Attrition: What Money Can't Buy


December8, 2006: The wars in Iraq and Afghanistan are wearing out U.S. Army and Marine Corps (and to a lesser extent air force and navy aircraft) at a rate some nine times higher than during peace time. That comes to nearly $20 billion dollars of equipment loss and damage per year. Congress is only providing enough money to deal with about two thirds of that loss. That, in turn, is made up, to some extent, by the large number of Cold War surplus gear still available. After the 1991 Gulf War, half a dozen army divisions were disbanded, and most of their heavy weapons were put into storage. The marines didn't have much of a Cold War surplus to draw on, and has had to get a lot of new equipment to replace losses. Both services are using the "reset" (repair and refurbishment) money to upgrade vehicles and equipment. Vehicles are fitted with upgraded, or new, components, while busted weapons and equipment is replaced with newer, and superior, models.

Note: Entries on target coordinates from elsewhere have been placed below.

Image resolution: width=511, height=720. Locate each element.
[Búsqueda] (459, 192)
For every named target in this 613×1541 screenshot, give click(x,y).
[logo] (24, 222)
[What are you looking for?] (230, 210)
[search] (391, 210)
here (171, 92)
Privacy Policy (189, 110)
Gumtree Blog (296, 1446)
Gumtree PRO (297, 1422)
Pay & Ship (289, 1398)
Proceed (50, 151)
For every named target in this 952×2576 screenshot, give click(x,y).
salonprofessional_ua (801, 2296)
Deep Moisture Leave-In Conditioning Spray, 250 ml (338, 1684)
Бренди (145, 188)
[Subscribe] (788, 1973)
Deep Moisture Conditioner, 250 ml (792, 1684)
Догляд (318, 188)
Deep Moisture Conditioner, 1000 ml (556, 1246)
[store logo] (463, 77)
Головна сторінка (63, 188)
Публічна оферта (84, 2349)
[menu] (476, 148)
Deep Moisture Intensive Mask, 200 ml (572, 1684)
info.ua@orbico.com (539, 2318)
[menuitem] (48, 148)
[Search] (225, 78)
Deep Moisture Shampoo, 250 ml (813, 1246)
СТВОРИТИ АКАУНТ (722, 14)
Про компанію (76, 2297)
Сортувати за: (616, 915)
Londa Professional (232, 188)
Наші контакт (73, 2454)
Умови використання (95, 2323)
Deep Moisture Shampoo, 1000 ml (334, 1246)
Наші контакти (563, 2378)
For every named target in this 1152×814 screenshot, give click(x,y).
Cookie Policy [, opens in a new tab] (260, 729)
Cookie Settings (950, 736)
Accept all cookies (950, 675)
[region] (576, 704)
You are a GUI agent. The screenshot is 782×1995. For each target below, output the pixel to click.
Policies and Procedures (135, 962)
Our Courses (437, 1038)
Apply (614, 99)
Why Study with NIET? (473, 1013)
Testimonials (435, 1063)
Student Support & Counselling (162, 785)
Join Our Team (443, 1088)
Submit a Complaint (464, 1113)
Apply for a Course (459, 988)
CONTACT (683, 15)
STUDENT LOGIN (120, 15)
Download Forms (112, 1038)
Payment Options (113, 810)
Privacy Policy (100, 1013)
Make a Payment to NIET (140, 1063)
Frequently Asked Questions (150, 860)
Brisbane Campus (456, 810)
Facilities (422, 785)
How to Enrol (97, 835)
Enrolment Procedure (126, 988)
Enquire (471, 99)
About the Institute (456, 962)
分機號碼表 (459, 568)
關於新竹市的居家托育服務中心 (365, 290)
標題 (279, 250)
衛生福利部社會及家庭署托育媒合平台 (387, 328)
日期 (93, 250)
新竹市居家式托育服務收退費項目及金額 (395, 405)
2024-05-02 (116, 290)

The biggest plus from all this is the vast amount of practical experience the troops are getting in the use of their weapons and gear under combat conditions. Much more is known about this stuff, and the American ground forces have become, by a large margin, the most combat experienced on the planet. This does not register with many pundits and civilian analysts, but to military professionals, it is an edge that money cannot buy.